There is no clear consensus on the treatment of IDH-mutant astrocytomas with CDKN2A/B HD, and reports related to their management are scarce. Reflecting this ambiguity, the current joint American Society of Clinical Oncology and Society of Neuro-Oncology guidelines recommend grade 4 astrocytomas be treated with concurrent temozolomide-radiotherapy with sequential temozolomide or radiotherapy alone with sequential temozolomide [56].

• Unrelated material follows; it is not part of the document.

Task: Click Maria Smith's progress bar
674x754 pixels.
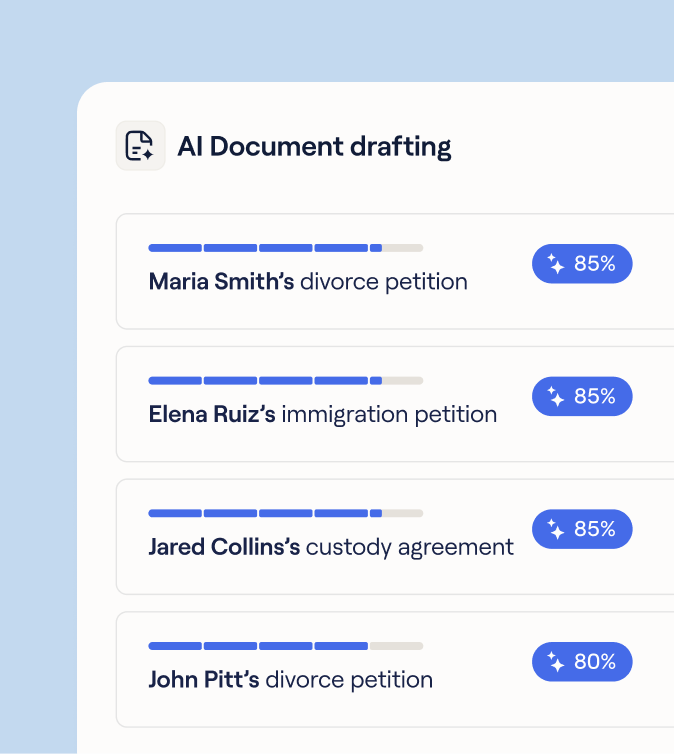Action: point(285,248)
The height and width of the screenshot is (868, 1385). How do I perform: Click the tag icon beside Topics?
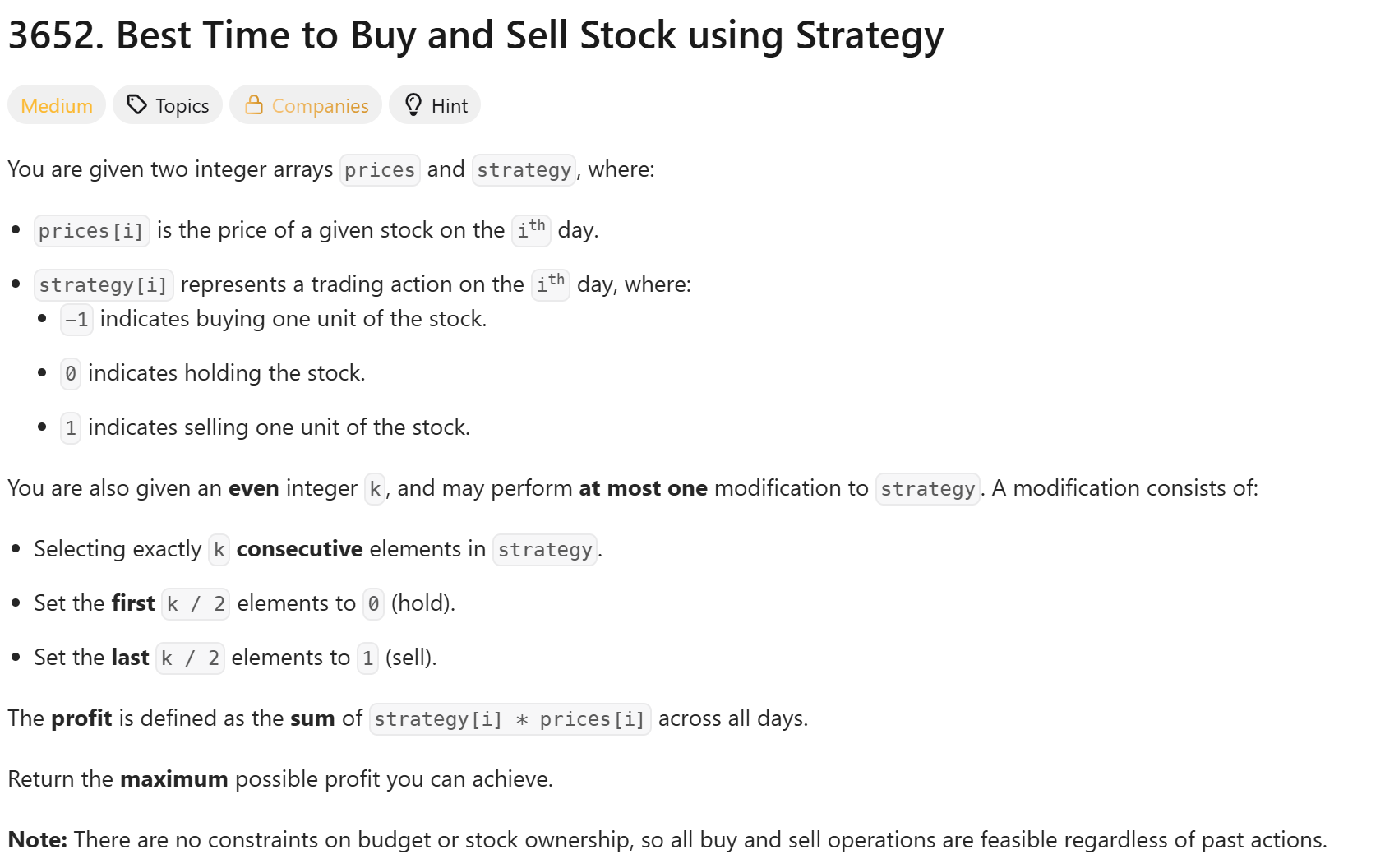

However, given the evidence that CDKN2A/B HD alters tumour biology (increased angiogenesis and cell growth), it cannot assume that these tumours will be as susceptible to temozolomide as their non-deleted counterparts. Unfortunately, the evidence for treatment specifically for CDKN2A/B HD astrocytomas is minimal. In 2000, Iwadate et al. investigated the relationship between CDKN2A deletion, p16 expression, and chemosensitivity to 30 different cytotoxic agents in vitro. They analysed 56 astrocytoma specimens (based on morphologic criteria, IDH status unknown) and found 17 specimens had p16 alterations (CDKN2A HD = 7, CDKN2A mutation = 5, p16 loss on IHC = 5). When looking at samples with p16 alterations, they found that deletions correlated with increased sensitivity to anti-metabolite agents but not to alkylating agents, antibiotics, topoisomerase inhibitors, or anti-microtubule agents [57].

6. Conclusions

CDKN2A/B HD have a direct oncogenic effect through loss of cell cycle inhibition and other parallel processes and are a molecular marker that influences grading and survival in IDH-mutant astrocytomas. Overall, the evidence supports the use of CDKN2A/B HD as a negative prognostic marker in IDH-mutant astrocytomas. However, there is a significant variation in certainty, methods used for deletion detection, and the quality of the presented literature. There are also inaccuracies resulting from misclassification of tumours in older studies based on the revised WHO classification. These limitations hamper conclusions regarding the certainty and depth of impact CDKN2A/B HD has on prognosis and management and how this impact is affected by other co-occurring molecular alterations. Therefore, the strongest evidence for CDKN2A/B HD in IDH-mutant astrocytomas must come from prospective reports with the current WHO 2021 classification.